## EXERCISE DIRECTIONS
Return verbatim every line from the one containing "You are a computer-use" through the one containing "tap(494, 402)", inclusive, omitting the pictures.

## RECORDS FOR PROCESSING
◇ ◇ ◇

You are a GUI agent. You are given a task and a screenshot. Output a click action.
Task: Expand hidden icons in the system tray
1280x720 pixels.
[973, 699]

◇ ◇ ◇

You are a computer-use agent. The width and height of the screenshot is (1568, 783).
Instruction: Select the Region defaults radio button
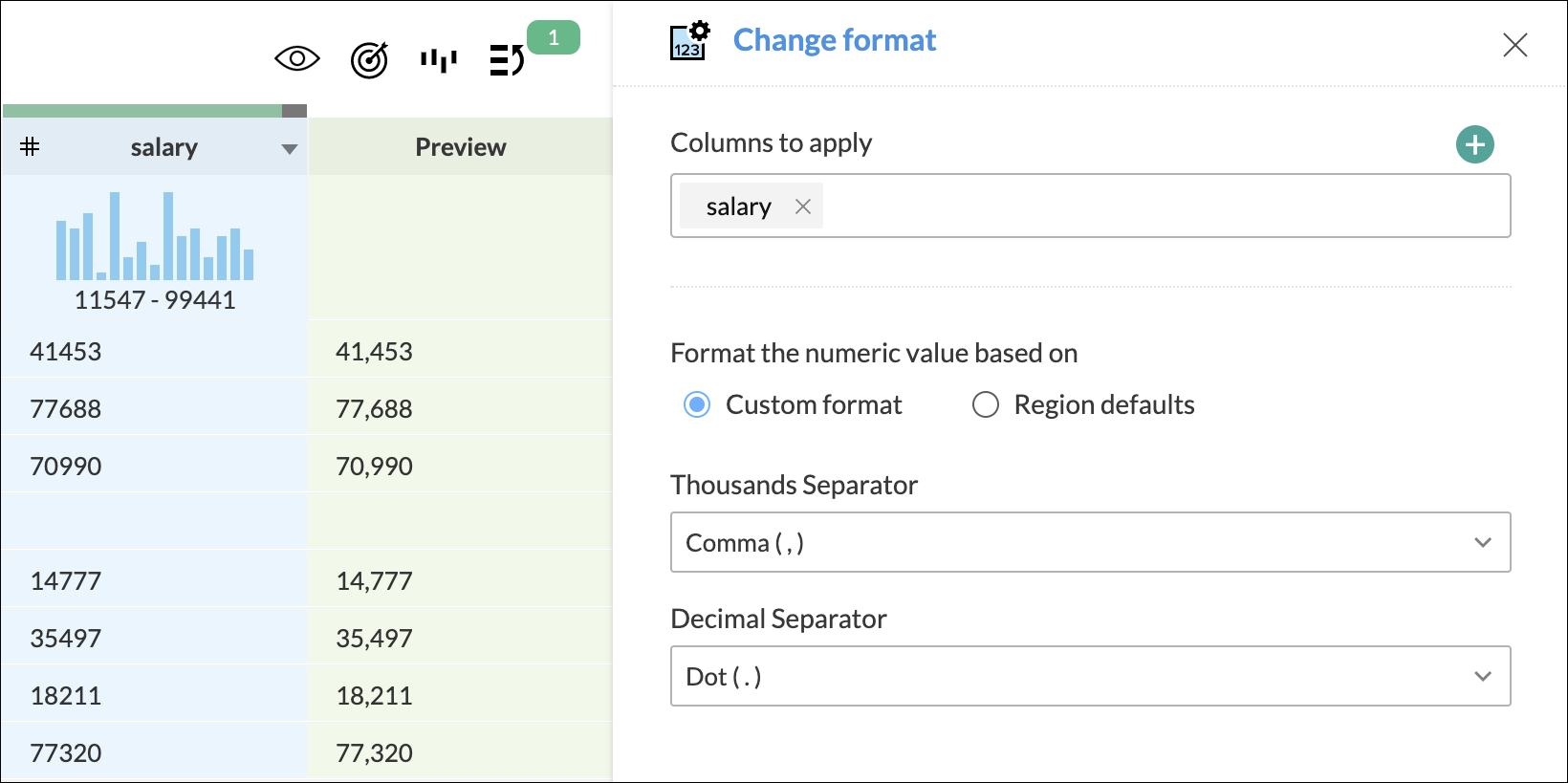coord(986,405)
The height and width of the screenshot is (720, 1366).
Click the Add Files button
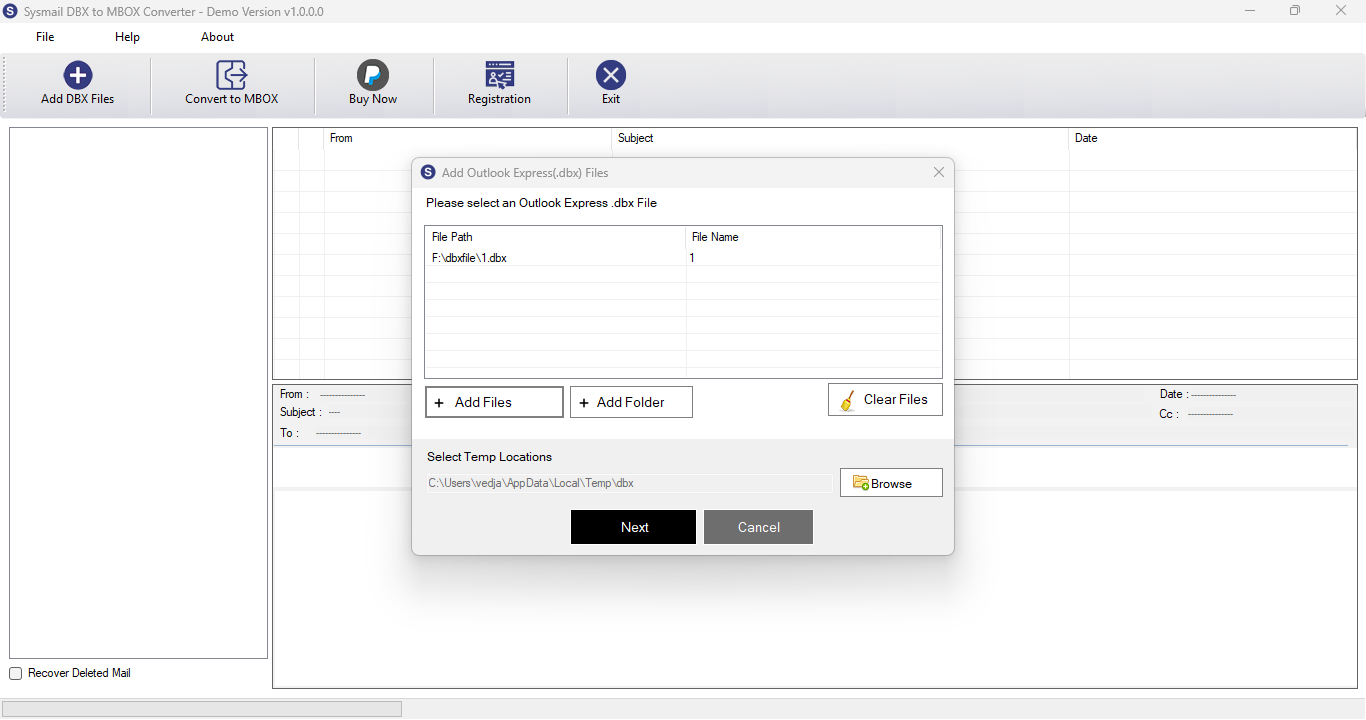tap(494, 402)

◇ ◇ ◇

## EXERCISE OUTPUT
You are a computer-use agent. The width and height of the screenshot is (1568, 783).
Instruction: Select the Region defaults radio button
coord(986,405)
The height and width of the screenshot is (720, 1366).
Click the Add Files button
tap(494, 402)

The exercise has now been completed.